Flink CDC AI Agent Instructions

This file provides guidance for AI coding agents working with the Apache Flink CDC.

Prerequisites

Java 11 (baseline; all code must compile and run on Java 11) and Java 17
Maven 3.8.6 or higher
Git
Unix-like environment (Linux, macOS, WSL)
Docker (required for running integration tests and e2e tests)

Commands

Build

Fast dev build (skip tests and format checks): mvn clean install -DskipTests
Full build against Flink 1.x (default): mvn clean package -DskipTests
Full build against Flink 2.x: mvn clean package -DskipTests -Pflink2
Single module (e.g. flink-cdc-common): mvn clean package -DskipTests -pl flink-cdc-common -am

Testing

Run all tests for a module: mvn verify -pl flink-cdc-common
Run all tests against Flink 2.x: mvn verify -pl flink-cdc-common -Pflink2
Run a single test class: mvn -pl flink-cdc-common -Dtest=MyTest test
Run a single test method: mvn -pl flink-cdc-common -Dtest=MyTest#myMethod test

Code Quality

Before committing changes, run mvn spotless:apply and mvn spotless:check to enforce code style rules.
Make sure newly added files have proper ASF license headers.

Repository Structure

Flink CDC is organized around the Pipeline abstraction: a user-defined data pipeline that reads from one or more sources, optionally transforms records, and writes to one or more sinks. The core modules implement this abstraction; the connector modules provide the concrete source and sink implementations.

Core Modules

flink-cdc-common — Shared API and data model used across all modules: CDC event types (DataChangeEvent, SchemaChangeEvent, etc.), the schema model, data types, source/sink interfaces, Factory SPI, route definitions, UDF interfaces, and utility classes. Most new abstractions start here.
flink-cdc-runtime — Runtime implementation of the Pipeline: operators for reading, routing, transforming (expression evaluation via Calcite + Janino), and writing CDC events.
flink-cdc-composer — Pipeline assembly and deployment layer. Translates a PipelineDefinition into a runnable Flink job, wiring sources, operators, and sinks together. Supports Flink-native, Kubernetes, and YARN deployment.
flink-cdc-cli — Command-line entry point (flink-cdc.sh). Parses YAML pipeline definitions and delegates to flink-cdc-composer.
flink-cdc-dist — Distribution packaging. Produces the flink-cdc-<version>-bin release archive.

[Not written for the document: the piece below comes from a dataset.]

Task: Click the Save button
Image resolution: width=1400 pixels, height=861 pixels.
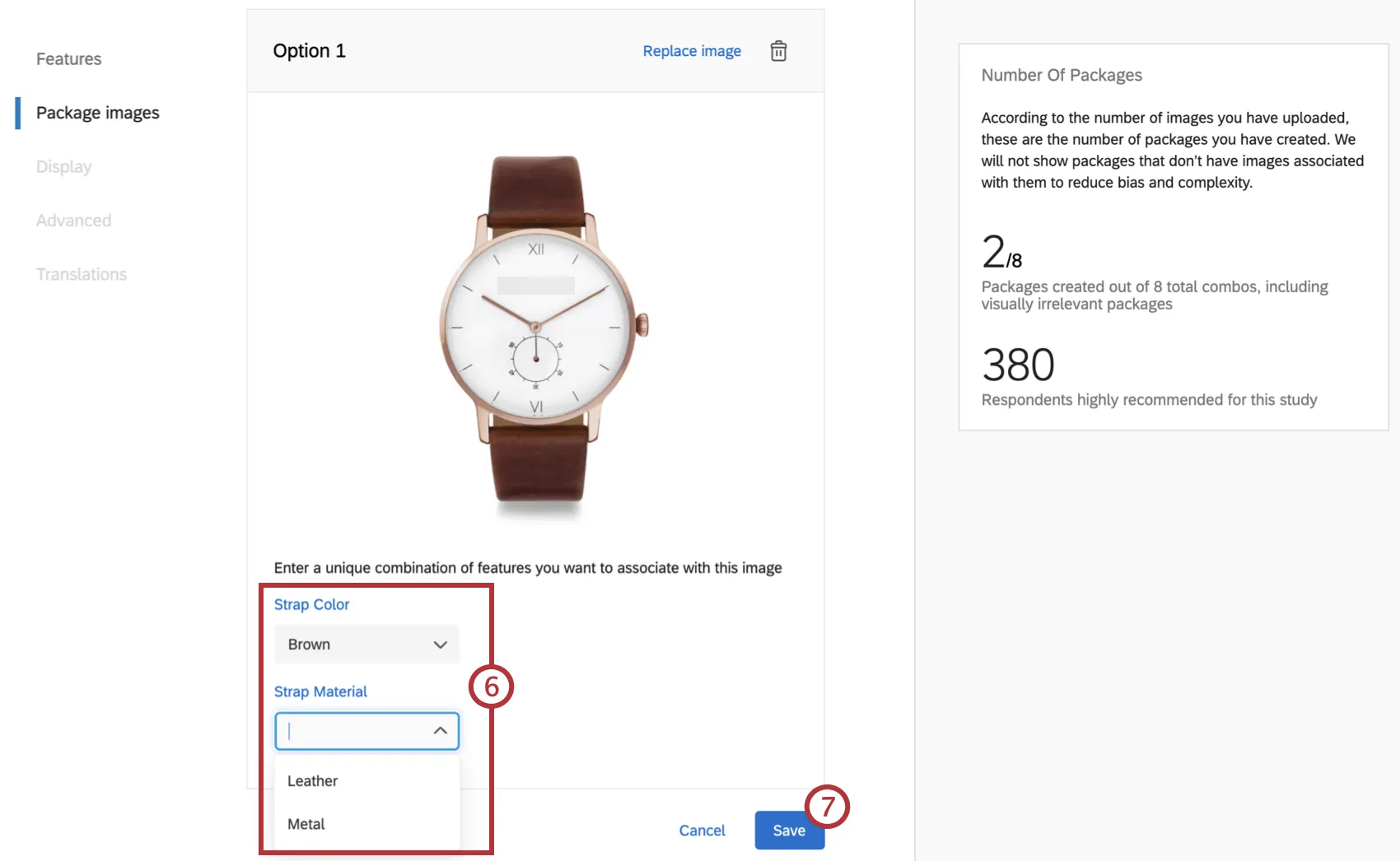Action: click(x=788, y=830)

Flink Version Compatibility

Currently, Flink CDC supports two Flink generations simultaneously:

flink-cdc-flink1-compat — Flink 1.x compatibility layer (currently 1.20.3). Default profile.
flink-cdc-flink2-compat — Flink 2.x compatibility layer (currently 2.2.0). Activated via -Pflink2.

All modules that depend on Flink APIs must declare their Flink dependencies as provided and reference ${flink.version}, which is resolved by the active profile. Please verify your changes in both Flink 1.20 (LTS) and Flink 2.x (latest).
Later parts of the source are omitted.